Court Opinion

ID: 3318241
Source: CourtListenerOpinion
Date Created: 2016-07-05 17:35:48.485854+00
Date Added: 2024-06-11T13:40:01.137548
License: Public Domain

The question asked Mr. Spalding was properly excluded.
The pleadings, and the state of testimony and claims as shown by the finding, did not justify the defendant in claiming the charge as to notice which it framed; and it certainly has no occasion to complain of the charge as given.
The court was not required to charge as to the duty of a town in respect to the removal of carriage-blocks, in the words of the defendant's request; but we think the substance of the request on this point should have been clearly stated to the jury.
The duty of a town to remove possible obstructions from a highway is modified by rights pertaining to adjoining proprietors and to the public in the use of the way. Every adjoining proprietor has a right of access to the traveled part of the highway. Hubbard v. Deming, 21 Conn. 356,360. If separated from the driveway by a sidewalk, he has a right of access with his carriage across the walk, and if convenient to enter his carriage at the driveway he may use a stepping-stone or carriage-block for that purpose; provided this can be done without unreasonably obstructing or endangering public travel. So a carriage-block may properly be set up before a public place for the use of the general public. Dubois v. Kingston, 102 N.Y. 219. A slight possible obstruction must be endured for the sake of the general convenience in using the way. Towns are not made insurers of safe travel; and their duty in providing a sufficiently safe highway is necessarily affected by the special rights of adjoining proprietors, as well as by beneficial results to the traveling public as a whole, and by the necessities of business.Beardsley v. Hartford, 50 Conn. 529, 542. *Page 203 
In the present case it was not the duty of the town to remove the carriage-block, unless its size, location, surroundings, etc., were such that, in view of the adjoining proprietor's rights, it unreasonably obstructed or endangered the public in the use of the walk; whereas if a stone of the same size were on the walk, without any reason or excuse, it might be the duty of the town to cause its removal.

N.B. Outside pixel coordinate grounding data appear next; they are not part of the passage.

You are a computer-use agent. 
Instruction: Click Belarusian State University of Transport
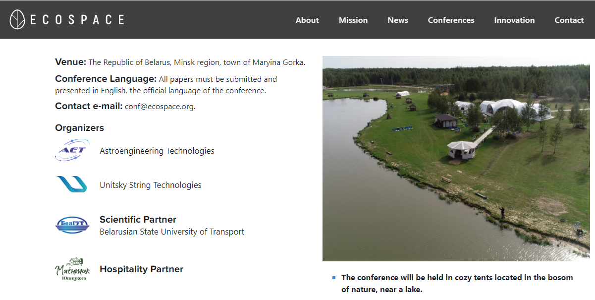(x=172, y=232)
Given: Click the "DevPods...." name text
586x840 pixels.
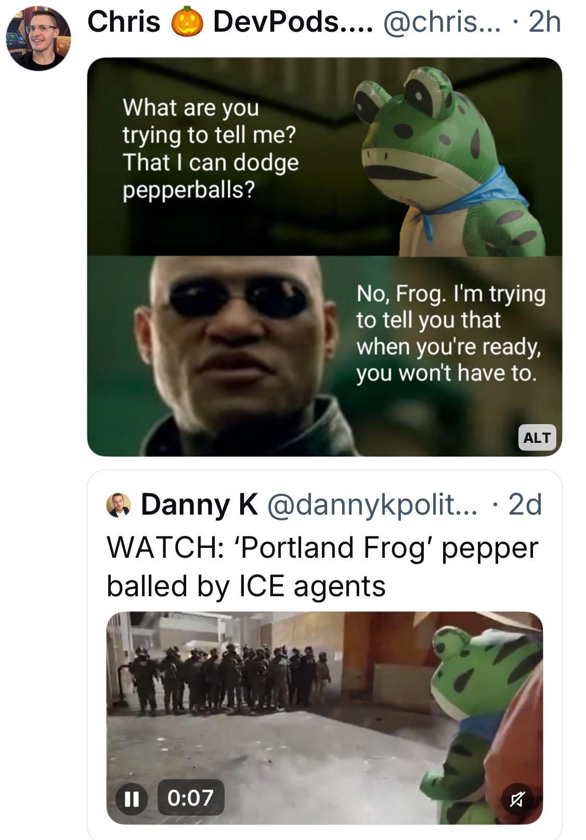Looking at the screenshot, I should [x=293, y=22].
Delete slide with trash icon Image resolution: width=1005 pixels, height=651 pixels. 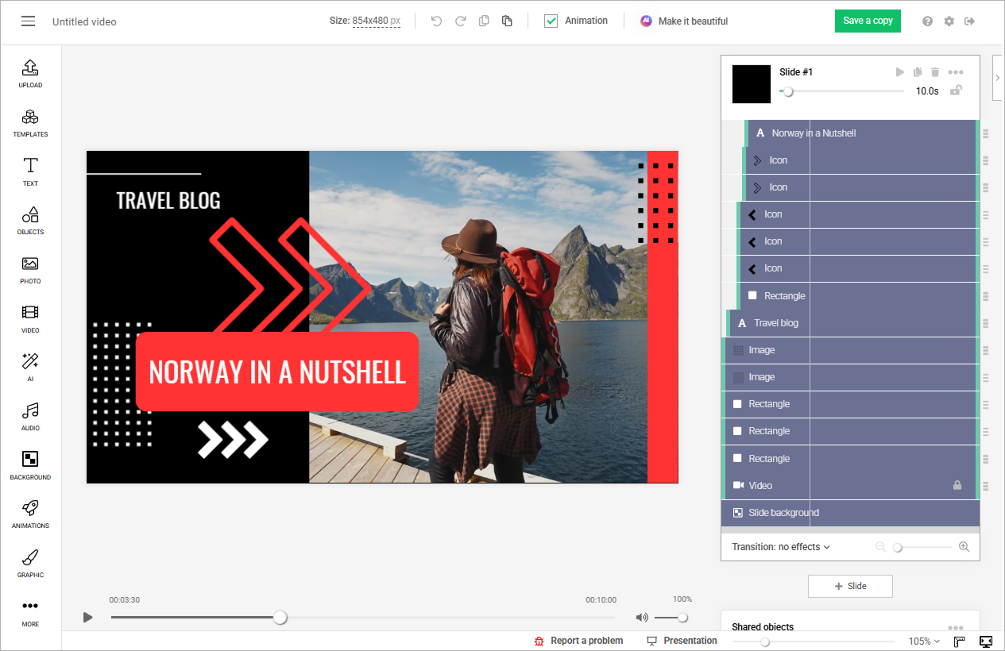pos(935,72)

The charge does not make this distinction clear. While it may be unobjectionable as far as it goes, it does not go far enough. Indeed, upon the admitted facts and testimony of the plaintiff, as they appear in the record, the trial judge might have been justified, while distinctly submitting all questions of fact to the jury, in expressing his own opinion that the weight of testimony showed that this carriage-block did not unreasonably obstruct or endanger public travel.
   There is error in the judgment of the Superior Court. The judgment is reversed and the cause remanded for further proceedings according to law.
In this opinion the other judges concurred.